Tuesday, October 3rd, 2006
A recipe for raising local dollars to cure cancer
By Margie Wuebker
Looking over copies of the newly published "Food for Life Cooking for a Cure" co. . .
MINSTER - The Buschur Bright Lites Relay for Life Team has cooked up a tasty fundraising project and it is selling like hotcakes.
"Food for Life Cooking for a Cure" debuted in late September and committee members already are ordering more cookbooks to meet the demand.
The team, sponsored by Buschur Electric of Minster, initially sponsored a Food for Life cooking class in March to raise money toward its Southwestern Auglaize County Relay for Life goal. The money supports American Cancer Society efforts aimed at finding a cure for cancer.
"We raised $1,400 this year," says team member and cookbook committee chairman Michelle Heckman. "We decided to stay with a food theme and a cookbook seemed ideal."
Team member and cancer survivor Jane Poeppelman suggested the cookbook project. Having seen several put out by her oncologist's staff in Troy, she felt area residents would be just as receptive and eager to help.
The committee, which also includes Mag Dues, Liz Mescher, Marlene Hoying and Amy Winner, set 200 as a target number of recipes. They received 390 ranging from A Different Tuna Casserole to Zucchini Cake with Sour Cream Frosting. Surprisingly, there were few duplicates.
"These are tried-and-true recipes with common ingredients," Poeppelman says. "They're bound to be good because the name of the contributor appears with each one."
Many recipes were submitted in honor of loved ones or in memory of deceased friends and family. Some come with a brief history about the recipe or its creator. Buschur Electric and neighboring SecurCom employees also came through with tasty treats.
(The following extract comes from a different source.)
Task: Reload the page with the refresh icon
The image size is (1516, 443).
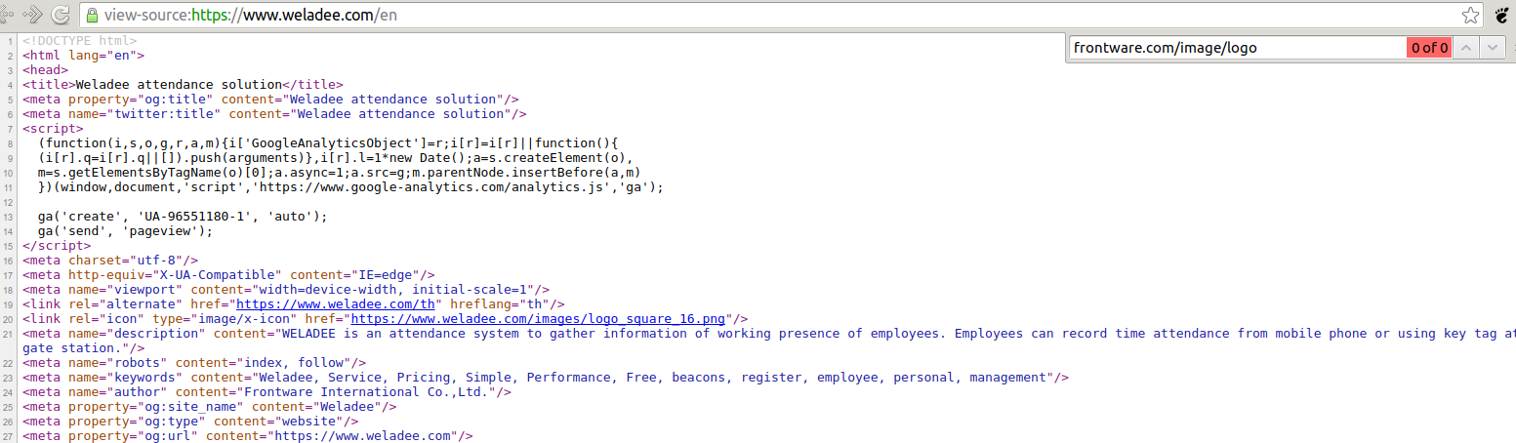Action: tap(61, 15)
"When asked 'Why we relay' one just needs to read the stories included in this cookbook," Heckman says. "There are so many reasons to join Relay for Life but the main reason is finding a cure for cancer as quickly as possible. We are working together to save lives."
The committee, which expects the sale of cookbooks to help reach the 2007 goal of $3,200, worked with Friends and Family Cookbook Publishers of St. Paris on a myriad of details ranging from an attractive cover to special features like ingredient substitutions, the use of herbs and recipes for household cleaners.
Stacks of recipes were separated into eight categories - Appetizers, Snacks and Beverages; Soups and Salads; Breads and Rolls; Vegetables and Side Dishes; Casseroles and Main Dishes; Desserts; Cookies, Bars and Confections; and Miscellaneous.
"Casseroles and Main Dishes drew the most entries," Dues says. "However, desserts ran a very close second. There is a lot of comfort food as well as recipes handed down from one generation to another."
Team members have switched to the delivery mode. Poeppelman is not shy about twisting the arms of friends, relatives, golfers and even fellow retired teachers. The others have proven to be good salesmen as well for the $15 cookbooks.
Copies are available at businesses in the area.